My personal opinion of the film is mixed. Overall it is the most noble attempt of co-writer and director Darren Aronofsky's best and worst traits. The first half of the film, which details Noah's faith, visions, and building of the Ark is filled with beautiful and strange mysticism. This is also where the story and performances are strongest. After the Flood occurs and Noah's family find themselves at sea, I nearly lost interest.

From here on it collapses into overwrought melodrama which I think Aronofsky is guilty of each time he's got a film out. Despite the Oscar win for Natalie Portman's performance in Black Swan (which retro-actively feels more and more like a "career win") I find Mr. Aronofsky to be he is a flawed director of women. His depictions of female characters are miserable and un-involving, and Jennifer Connelly feels entirely unconvincing in the second half of the film. Likewise for Emma Watson. I found Russell Crowe and Ray Winstone to be the most capable overall, with Crowe's performance being very grounded, emotional, and even inspiring.

SHORT TASK 1: Write out word for word the part of the film review that opens with the words containing "My personal opinion" and closes with "nearly lost interest.".

GIVEN RECORDS:
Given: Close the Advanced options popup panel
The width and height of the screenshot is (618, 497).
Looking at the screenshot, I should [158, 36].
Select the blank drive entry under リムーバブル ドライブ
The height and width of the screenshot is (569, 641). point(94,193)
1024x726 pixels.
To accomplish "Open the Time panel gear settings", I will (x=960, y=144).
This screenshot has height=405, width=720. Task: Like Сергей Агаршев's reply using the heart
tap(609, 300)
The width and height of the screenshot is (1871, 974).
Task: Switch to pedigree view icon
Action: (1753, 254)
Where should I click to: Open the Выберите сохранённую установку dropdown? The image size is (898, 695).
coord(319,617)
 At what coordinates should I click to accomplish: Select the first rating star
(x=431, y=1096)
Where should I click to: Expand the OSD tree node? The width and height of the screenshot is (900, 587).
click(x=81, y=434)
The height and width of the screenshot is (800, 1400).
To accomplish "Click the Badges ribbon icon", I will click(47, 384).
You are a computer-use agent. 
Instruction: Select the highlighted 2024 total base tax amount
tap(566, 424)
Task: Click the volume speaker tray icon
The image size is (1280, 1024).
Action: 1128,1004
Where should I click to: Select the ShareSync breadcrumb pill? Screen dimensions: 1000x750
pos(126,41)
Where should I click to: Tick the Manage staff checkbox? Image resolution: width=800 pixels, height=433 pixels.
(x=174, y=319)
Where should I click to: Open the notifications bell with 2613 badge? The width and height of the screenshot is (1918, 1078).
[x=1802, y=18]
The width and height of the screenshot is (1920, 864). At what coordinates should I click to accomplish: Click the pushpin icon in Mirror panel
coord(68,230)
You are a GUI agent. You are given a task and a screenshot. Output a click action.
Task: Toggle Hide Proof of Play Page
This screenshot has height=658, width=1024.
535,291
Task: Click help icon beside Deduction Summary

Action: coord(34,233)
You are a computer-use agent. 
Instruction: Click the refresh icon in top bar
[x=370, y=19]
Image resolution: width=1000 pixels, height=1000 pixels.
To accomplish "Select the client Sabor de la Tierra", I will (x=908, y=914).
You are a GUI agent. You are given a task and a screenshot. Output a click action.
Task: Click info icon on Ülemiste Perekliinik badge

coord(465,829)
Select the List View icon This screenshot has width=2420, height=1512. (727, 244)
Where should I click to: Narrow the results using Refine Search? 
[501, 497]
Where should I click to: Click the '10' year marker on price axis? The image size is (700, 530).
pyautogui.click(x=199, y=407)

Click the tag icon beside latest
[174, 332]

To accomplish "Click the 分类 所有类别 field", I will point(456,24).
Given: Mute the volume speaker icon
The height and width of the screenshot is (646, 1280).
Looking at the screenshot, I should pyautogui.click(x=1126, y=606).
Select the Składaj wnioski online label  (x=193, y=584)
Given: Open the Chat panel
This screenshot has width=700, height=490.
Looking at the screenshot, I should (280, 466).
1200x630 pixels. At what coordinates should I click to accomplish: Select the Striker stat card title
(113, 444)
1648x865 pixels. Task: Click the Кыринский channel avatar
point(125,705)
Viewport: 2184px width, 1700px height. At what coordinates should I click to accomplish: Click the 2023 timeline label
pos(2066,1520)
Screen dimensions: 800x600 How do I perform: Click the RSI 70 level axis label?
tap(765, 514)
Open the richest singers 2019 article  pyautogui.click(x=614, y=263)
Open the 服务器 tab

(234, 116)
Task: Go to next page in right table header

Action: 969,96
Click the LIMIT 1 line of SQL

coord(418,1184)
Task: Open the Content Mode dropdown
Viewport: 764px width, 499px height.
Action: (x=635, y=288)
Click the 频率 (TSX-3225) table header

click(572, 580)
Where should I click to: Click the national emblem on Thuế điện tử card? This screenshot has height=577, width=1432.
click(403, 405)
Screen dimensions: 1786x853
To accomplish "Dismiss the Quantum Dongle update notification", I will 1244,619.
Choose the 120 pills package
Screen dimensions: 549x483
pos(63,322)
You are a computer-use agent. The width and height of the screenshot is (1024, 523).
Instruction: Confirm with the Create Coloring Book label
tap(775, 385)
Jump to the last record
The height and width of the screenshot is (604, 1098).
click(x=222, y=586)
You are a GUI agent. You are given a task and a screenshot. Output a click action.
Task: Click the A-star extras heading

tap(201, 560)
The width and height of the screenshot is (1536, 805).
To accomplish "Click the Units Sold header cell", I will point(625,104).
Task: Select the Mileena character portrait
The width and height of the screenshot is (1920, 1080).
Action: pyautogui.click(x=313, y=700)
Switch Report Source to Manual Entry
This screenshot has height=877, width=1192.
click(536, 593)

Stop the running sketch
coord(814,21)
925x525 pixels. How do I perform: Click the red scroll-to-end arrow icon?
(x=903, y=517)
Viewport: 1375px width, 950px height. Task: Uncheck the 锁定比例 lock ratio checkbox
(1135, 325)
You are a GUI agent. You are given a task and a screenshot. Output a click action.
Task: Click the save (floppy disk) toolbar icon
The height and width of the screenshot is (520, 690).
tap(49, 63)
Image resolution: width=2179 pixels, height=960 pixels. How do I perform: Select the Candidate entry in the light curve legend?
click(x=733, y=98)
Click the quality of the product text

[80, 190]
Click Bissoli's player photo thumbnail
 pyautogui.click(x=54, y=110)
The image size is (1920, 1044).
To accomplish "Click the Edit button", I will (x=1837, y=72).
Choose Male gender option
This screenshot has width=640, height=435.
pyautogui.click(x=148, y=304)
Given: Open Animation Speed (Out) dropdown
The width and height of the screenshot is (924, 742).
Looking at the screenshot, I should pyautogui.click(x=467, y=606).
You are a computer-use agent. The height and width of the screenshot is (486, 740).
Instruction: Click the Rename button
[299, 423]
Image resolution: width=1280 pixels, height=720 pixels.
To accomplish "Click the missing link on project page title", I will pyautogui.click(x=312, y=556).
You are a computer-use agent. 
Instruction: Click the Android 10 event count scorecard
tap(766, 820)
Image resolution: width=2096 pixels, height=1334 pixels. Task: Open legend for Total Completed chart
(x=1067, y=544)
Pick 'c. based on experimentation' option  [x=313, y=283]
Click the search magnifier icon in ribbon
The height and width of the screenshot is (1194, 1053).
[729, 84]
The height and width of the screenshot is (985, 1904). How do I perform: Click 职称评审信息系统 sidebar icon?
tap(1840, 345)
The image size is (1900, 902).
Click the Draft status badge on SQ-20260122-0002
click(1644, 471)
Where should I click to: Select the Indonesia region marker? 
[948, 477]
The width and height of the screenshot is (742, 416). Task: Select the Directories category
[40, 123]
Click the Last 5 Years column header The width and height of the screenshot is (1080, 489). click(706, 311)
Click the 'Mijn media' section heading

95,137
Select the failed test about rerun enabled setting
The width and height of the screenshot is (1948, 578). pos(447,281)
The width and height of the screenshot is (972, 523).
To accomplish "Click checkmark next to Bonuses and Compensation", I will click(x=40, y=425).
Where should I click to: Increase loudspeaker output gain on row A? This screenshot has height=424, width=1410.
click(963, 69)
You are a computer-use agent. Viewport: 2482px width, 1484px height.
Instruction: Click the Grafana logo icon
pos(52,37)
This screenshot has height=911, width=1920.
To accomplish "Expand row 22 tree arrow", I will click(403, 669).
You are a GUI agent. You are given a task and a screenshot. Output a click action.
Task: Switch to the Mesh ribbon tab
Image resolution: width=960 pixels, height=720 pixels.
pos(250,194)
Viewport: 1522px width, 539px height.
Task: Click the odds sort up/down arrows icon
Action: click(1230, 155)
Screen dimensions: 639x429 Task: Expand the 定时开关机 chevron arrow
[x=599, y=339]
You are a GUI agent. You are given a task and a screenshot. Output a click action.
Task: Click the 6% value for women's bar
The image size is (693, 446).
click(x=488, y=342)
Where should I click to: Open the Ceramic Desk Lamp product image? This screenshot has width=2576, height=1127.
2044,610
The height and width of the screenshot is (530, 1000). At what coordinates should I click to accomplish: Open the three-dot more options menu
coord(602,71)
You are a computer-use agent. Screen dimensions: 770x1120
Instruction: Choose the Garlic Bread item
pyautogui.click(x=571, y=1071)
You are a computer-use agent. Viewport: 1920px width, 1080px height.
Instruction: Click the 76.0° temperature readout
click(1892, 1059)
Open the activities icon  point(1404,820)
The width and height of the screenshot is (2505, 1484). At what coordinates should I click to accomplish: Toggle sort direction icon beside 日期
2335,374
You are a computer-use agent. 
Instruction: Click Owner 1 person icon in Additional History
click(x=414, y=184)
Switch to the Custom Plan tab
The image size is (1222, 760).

SHORT TASK 2: Render as a numbered list only the part of the records that opens with the line containing "Click the 频率 (TSX-3225) table header" and closes with the line containing "I will point(625,104).", including both of those lines and omitting blank lines.

REPLY 1:
My personal opinion of the film is mixed. Overall it is the most noble attempt of co-writer and director Darren Aronofsky's best and worst traits. The first half of the film, which details Noah's faith, visions, and building of the Ark is filled with beautiful and strange mysticism. This is also where the story and performances are strongest. After the Flood occurs and Noah's family find themselves at sea, I nearly lost interest.

REPLY 2:
1. Click the 频率 (TSX-3225) table header
2. click(572, 580)
3. Where should I click to: Click the national emblem on Thuế điện tử card? This screenshot has height=577, width=1432.
4. click(403, 405)
5. Screen dimensions: 1786x853
6. To accomplish "Dismiss the Quantum Dongle update notification", I will 1244,619.
7. Choose the 120 pills package
8. Screen dimensions: 549x483
9. pos(63,322)
10. You are a computer-use agent. The width and height of the screenshot is (1024, 523).
11. Instruction: Confirm with the Create Coloring Book label
12. tap(775, 385)
13. Jump to the last record
14. The height and width of the screenshot is (604, 1098).
15. click(x=222, y=586)
16. You are a GUI agent. You are given a task and a screenshot. Output a click action.
17. Task: Click the A-star extras heading
18. tap(201, 560)
19. The width and height of the screenshot is (1536, 805).
20. To accomplish "Click the Units Sold header cell", I will point(625,104).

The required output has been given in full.